Channel 4 are to host the UK’s first ever live televised drug trial.
As The Guardian report, 26 volunteers have been recruited for the show. The subjects were either given MDMA or a placebo; after an hour, readings were taken with an fMRI machine. Subjects also had their brain activity tracked when asked to recall happy or upsetting memories. Among the subjects are former Liberal Democrat MP Evan Harris, We Need To Talk About Kevin author Lional Shriver and goon-of-all-trades Keith Allen.
Study leader Professor David Nutt claimed that Channel 4’s intervention has provided funds and resources which have been impossible to source from more official channels: “We have failed to get money for research from conventional sources, which is why the Channel 4 intervention is fantastic.
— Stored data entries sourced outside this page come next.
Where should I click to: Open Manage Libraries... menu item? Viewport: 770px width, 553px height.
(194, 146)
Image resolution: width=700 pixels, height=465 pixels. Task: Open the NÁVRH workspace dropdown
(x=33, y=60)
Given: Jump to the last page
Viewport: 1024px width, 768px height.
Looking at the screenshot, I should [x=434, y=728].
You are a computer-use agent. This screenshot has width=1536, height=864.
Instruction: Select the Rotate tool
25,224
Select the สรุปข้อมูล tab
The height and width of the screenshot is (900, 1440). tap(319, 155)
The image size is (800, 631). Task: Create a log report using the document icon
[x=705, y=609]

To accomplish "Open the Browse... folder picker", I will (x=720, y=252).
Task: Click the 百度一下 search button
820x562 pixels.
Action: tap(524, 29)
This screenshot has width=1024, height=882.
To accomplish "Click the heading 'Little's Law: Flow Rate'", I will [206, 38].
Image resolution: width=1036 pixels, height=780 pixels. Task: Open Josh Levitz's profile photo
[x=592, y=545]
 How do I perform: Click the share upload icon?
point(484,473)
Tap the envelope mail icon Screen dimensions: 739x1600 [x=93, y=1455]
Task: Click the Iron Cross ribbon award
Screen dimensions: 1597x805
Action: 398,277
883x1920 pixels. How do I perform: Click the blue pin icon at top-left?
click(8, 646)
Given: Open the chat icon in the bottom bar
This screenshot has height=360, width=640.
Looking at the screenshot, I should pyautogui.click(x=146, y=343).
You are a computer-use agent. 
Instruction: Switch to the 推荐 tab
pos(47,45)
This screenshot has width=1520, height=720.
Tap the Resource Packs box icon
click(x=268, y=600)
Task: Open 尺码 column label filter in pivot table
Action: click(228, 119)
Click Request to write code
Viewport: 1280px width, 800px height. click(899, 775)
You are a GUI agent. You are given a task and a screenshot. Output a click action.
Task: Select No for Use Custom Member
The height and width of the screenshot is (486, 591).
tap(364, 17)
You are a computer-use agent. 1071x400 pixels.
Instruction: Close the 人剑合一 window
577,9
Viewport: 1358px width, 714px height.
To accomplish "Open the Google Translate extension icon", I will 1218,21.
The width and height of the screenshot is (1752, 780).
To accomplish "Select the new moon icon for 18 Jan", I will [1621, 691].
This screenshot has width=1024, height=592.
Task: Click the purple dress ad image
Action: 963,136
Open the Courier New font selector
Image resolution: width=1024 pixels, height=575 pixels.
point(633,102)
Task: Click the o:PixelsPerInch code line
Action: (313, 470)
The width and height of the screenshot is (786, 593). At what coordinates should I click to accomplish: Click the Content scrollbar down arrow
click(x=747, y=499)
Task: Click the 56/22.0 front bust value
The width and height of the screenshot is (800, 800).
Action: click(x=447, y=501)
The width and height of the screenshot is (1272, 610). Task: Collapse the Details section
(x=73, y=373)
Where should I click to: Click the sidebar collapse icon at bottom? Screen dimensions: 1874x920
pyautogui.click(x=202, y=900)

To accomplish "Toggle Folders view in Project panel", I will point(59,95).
Nearly half a million people are believed to take ecstasy or MDMA every year in the UK, but there has been very little research into what it does in the brain. These experiments will give us a much clearer picture of the fundamental effects of MDMA on the resting brain than anyone has been able to get before.”
Concerns have, understandably, been raised about the possibility of the show glamorising or trivialising use of the drug. Rebutting the claims on BBC Radio 4’s The Life Scientific, Nutt has stressed that the study will be a “serious documentary on the science of MDMA'”. MDMA has been touted by some as having possible applications as a psychotherapeutic tool, particularly in relation to PTSD – claims the documentary hopes to put to the test.
It’s not the first time Professor Nutt has found himself in the public eye in relation to clubbing drugs. In 2009 he was engaged in a high-profile spat with then Home Secretary Jacqui Smith after quoting statistics that horse riding was more dangerous than taking ecstasy. He was removed from his post as chairman of the UK government’s Advisory Council On The Misuse of Drugs the same year after publishing a paper indexing drugs on the basis of the harm they caused; tobacco and alcohol were placed higher than ecstasy and cannabis.
Drugs Live: The Ecstasy Trial will air on September 26 on Channel 4, presented by Jon Snow and Dr Christian Jessen.